**Task data:**
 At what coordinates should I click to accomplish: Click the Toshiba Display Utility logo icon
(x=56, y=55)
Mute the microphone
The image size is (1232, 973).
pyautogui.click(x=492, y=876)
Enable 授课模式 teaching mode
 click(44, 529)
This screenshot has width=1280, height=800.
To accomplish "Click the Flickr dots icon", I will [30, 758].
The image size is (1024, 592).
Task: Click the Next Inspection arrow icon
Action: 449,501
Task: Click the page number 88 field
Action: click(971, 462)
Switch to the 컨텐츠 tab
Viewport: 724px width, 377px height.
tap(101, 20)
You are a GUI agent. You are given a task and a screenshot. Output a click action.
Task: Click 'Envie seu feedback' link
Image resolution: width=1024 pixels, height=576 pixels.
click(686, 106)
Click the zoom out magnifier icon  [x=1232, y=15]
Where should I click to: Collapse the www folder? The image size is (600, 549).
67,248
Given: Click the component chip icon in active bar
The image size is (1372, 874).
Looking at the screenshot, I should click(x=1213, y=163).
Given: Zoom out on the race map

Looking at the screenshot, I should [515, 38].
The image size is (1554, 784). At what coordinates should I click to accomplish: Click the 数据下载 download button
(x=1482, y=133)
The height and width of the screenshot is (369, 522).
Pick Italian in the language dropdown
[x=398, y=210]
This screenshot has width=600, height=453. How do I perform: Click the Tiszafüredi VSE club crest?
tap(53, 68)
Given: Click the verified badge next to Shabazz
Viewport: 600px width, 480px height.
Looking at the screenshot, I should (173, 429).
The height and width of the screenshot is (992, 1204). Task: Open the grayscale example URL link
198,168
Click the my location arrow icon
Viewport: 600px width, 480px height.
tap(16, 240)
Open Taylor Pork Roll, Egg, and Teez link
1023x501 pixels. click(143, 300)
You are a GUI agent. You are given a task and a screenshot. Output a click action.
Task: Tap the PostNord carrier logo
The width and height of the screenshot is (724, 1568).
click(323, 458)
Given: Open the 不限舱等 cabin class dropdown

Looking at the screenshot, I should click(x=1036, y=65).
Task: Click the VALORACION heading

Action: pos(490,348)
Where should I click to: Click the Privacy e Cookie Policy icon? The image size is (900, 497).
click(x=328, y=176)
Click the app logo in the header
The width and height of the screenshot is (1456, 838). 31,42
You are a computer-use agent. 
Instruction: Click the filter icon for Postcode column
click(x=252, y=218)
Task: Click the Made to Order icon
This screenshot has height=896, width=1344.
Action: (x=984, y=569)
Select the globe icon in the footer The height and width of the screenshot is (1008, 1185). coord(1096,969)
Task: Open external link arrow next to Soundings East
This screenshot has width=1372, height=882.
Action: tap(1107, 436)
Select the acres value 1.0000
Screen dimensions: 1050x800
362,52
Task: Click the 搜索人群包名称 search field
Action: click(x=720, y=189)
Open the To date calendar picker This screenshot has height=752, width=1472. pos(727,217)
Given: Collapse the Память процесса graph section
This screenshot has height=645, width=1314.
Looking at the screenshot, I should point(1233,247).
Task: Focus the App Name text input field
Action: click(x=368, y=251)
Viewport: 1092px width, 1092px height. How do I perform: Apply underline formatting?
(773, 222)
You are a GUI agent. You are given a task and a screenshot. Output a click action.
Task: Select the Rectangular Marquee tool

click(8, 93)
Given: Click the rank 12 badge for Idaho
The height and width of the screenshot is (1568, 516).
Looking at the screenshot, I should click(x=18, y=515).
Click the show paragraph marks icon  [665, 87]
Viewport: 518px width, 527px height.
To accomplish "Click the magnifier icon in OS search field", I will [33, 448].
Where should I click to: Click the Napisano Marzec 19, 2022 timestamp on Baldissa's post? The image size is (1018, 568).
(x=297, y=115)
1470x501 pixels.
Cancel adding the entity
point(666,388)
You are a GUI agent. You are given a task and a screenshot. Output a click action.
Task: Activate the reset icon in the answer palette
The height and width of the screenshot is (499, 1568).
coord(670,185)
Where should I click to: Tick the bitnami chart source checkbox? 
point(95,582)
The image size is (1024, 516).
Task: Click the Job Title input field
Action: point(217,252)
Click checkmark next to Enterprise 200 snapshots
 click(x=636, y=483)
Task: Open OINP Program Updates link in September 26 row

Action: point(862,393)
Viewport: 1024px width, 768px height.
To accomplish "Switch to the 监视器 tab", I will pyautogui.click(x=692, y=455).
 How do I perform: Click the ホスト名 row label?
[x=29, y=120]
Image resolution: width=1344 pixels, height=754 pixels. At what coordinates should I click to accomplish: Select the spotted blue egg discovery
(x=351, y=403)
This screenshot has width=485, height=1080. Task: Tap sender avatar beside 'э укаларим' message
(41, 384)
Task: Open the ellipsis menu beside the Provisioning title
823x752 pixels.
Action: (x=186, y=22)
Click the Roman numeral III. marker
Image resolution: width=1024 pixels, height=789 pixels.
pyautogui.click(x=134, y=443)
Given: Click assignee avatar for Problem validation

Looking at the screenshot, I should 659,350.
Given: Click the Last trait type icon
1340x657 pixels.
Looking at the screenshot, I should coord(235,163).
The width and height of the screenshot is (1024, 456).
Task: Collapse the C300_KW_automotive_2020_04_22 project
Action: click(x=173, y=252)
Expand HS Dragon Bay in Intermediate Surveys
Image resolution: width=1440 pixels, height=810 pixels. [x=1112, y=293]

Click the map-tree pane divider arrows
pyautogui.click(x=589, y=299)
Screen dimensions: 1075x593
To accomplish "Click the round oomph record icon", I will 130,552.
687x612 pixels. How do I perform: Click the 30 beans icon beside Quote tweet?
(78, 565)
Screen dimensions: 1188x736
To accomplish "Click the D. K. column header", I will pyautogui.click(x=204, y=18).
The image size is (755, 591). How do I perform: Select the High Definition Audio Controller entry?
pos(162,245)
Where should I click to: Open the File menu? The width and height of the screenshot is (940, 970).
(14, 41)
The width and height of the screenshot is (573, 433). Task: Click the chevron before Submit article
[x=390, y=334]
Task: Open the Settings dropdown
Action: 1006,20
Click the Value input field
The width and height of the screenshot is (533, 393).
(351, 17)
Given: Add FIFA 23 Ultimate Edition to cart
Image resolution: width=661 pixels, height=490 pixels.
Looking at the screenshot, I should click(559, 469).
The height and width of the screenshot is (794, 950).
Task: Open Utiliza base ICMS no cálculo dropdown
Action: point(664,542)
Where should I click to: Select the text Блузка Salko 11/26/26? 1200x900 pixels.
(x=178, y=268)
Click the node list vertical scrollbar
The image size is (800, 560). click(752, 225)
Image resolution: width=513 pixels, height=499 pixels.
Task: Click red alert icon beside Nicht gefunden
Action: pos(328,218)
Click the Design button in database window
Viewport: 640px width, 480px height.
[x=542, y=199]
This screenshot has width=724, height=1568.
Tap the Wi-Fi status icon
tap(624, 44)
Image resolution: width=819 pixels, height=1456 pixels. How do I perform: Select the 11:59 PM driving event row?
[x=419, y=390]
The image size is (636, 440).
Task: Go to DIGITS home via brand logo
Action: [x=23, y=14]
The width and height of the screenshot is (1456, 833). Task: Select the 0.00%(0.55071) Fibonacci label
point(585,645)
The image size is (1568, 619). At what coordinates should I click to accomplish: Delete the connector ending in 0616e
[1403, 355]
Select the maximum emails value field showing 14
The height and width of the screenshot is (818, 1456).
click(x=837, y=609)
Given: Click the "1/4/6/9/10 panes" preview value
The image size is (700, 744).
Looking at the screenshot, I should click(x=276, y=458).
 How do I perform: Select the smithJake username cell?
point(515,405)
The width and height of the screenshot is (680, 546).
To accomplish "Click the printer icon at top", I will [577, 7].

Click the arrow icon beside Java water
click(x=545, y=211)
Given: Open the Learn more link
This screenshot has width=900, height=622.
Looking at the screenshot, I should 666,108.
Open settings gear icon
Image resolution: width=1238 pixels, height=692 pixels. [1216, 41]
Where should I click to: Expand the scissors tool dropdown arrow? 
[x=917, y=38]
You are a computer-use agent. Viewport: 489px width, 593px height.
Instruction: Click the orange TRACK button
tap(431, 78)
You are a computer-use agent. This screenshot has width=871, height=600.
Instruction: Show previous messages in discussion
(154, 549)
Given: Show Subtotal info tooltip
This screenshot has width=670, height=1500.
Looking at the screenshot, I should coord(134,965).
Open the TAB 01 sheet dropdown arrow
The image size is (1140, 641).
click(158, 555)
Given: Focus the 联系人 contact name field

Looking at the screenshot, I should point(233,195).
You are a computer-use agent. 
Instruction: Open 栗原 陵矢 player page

**Directions:**
Which lines hold the string "badge"? Copy all of them from the data above.

**Problem solution:**
Given: Click the verified badge next to Shabazz
Given: Click the rank 12 badge for Idaho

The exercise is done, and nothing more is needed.